• EXCERPTED PASSAGE
** Start **

# Up At The O2



## Silver Hawk (Dec 2, 2003)

Anyone else done it? :huh:

Our booking was for today at 13:20 and the weather could not have been better; great time had by all :yes:. They are pretty strict about what you can take up, so mobile phone photos only.










Olympic Park is in the distance between the building with the two brown vertical stripes:










The walkway...and it is a 30 degree drop towards the end back to ground level:










Out guide with the yellow straps:










That's the Emirates Air Line between the two masts. We had intended to do that as well but ran out of time:


----------



## Roger the Dodger (Oct 5, 2009)

Looks like you both had a great day, Paul. Some stunning views there. :thumbsup:


----------



## martinus_scriblerus (Sep 29, 2008)

Silver Hawk said:


> Anyone else done it? :huh:
> 
> Our booking was for today at 13:20 and the weather could not have been better; great time had by all :yes:. They are pretty strict about what you can take up, so mobile phone photos only.


*Paul: Is that your daughter that you are with?*


----------



## Silver Hawk (Dec 2, 2003)

martinus_scriblerus said:


> *Paul: Is that your daughter that you are with?*


 

No...thank goodness...that would have ruined the day (she'd much rather be with her friends than with her parents).


----------

** End **

• SOURCE DATA
** Start **

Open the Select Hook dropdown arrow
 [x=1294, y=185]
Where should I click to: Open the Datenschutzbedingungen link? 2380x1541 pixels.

** End **

• WORK TO COMPLETE
In the thread about going up at the O2, turn the paragraph starting "Our booking was for today" into a short bulleted list that keeps its main facts. The material above comes from a separate source.

• THE RESPONSE
- The booking was for today at 13:20.
- The weather could not have been better, and everyone had a great time.
- The rules on what you can take up are strict, so the only photos are from mobile phones.